TASK =>
Copy out each line below exactly as written.

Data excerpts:
- Opening Delimiter -

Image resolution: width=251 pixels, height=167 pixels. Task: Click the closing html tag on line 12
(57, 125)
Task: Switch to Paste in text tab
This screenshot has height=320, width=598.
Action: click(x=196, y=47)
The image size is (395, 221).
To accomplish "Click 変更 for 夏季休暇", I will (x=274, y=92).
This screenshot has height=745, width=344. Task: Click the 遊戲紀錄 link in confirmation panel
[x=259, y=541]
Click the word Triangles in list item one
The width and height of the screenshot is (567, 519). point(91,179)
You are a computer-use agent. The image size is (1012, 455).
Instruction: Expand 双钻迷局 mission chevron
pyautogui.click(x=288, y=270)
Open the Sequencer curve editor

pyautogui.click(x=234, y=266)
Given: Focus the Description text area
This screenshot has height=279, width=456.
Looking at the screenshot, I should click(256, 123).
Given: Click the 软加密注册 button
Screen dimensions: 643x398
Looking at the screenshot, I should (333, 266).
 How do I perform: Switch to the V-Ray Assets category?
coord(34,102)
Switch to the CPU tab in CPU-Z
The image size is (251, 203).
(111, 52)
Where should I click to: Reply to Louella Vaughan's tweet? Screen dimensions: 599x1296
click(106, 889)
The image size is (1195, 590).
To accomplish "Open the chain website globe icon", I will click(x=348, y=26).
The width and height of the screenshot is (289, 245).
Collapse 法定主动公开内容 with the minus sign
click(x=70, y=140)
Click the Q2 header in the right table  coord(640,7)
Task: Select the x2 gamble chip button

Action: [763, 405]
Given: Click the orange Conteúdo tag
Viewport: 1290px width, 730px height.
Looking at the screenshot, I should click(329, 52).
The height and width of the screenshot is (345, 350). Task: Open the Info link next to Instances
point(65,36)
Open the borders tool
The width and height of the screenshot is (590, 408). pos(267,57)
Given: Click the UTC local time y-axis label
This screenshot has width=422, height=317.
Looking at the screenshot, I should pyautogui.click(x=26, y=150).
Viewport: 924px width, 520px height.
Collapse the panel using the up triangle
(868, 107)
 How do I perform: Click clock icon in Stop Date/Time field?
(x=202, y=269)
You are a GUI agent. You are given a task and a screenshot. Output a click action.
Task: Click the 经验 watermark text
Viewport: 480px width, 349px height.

- Closing Delimiter -

ANSWER FOR THIS EXERCISE =>
Image resolution: width=251 pixels, height=167 pixels. Task: Click the closing html tag on line 12
(57, 125)
Task: Switch to Paste in text tab
This screenshot has height=320, width=598.
Action: click(x=196, y=47)
The image size is (395, 221).
To accomplish "Click 変更 for 夏季休暇", I will (x=274, y=92).
This screenshot has height=745, width=344. Task: Click the 遊戲紀錄 link in confirmation panel
[x=259, y=541]
Click the word Triangles in list item one
The width and height of the screenshot is (567, 519). point(91,179)
You are a computer-use agent. The image size is (1012, 455).
Instruction: Expand 双钻迷局 mission chevron
pyautogui.click(x=288, y=270)
Open the Sequencer curve editor

pyautogui.click(x=234, y=266)
Given: Focus the Description text area
This screenshot has height=279, width=456.
Looking at the screenshot, I should click(256, 123).
Given: Click the 软加密注册 button
Screen dimensions: 643x398
Looking at the screenshot, I should (333, 266).
 How do I perform: Switch to the V-Ray Assets category?
coord(34,102)
Switch to the CPU tab in CPU-Z
The image size is (251, 203).
(111, 52)
Where should I click to: Reply to Louella Vaughan's tweet? Screen dimensions: 599x1296
click(106, 889)
The image size is (1195, 590).
To accomplish "Open the chain website globe icon", I will click(x=348, y=26).
The width and height of the screenshot is (289, 245).
Collapse 法定主动公开内容 with the minus sign
click(x=70, y=140)
Click the Q2 header in the right table  coord(640,7)
Task: Select the x2 gamble chip button

Action: [763, 405]
Given: Click the orange Conteúdo tag
Viewport: 1290px width, 730px height.
Looking at the screenshot, I should click(329, 52).
The height and width of the screenshot is (345, 350). Task: Open the Info link next to Instances
point(65,36)
Open the borders tool
The width and height of the screenshot is (590, 408). pos(267,57)
Given: Click the UTC local time y-axis label
This screenshot has width=422, height=317.
Looking at the screenshot, I should pyautogui.click(x=26, y=150).
Viewport: 924px width, 520px height.
Collapse the panel using the up triangle
(868, 107)
 How do I perform: Click clock icon in Stop Date/Time field?
(x=202, y=269)
You are a GUI agent. You are given a task and a screenshot. Output a click action.
Task: Click the 经验 watermark text
Viewport: 480px width, 349px height.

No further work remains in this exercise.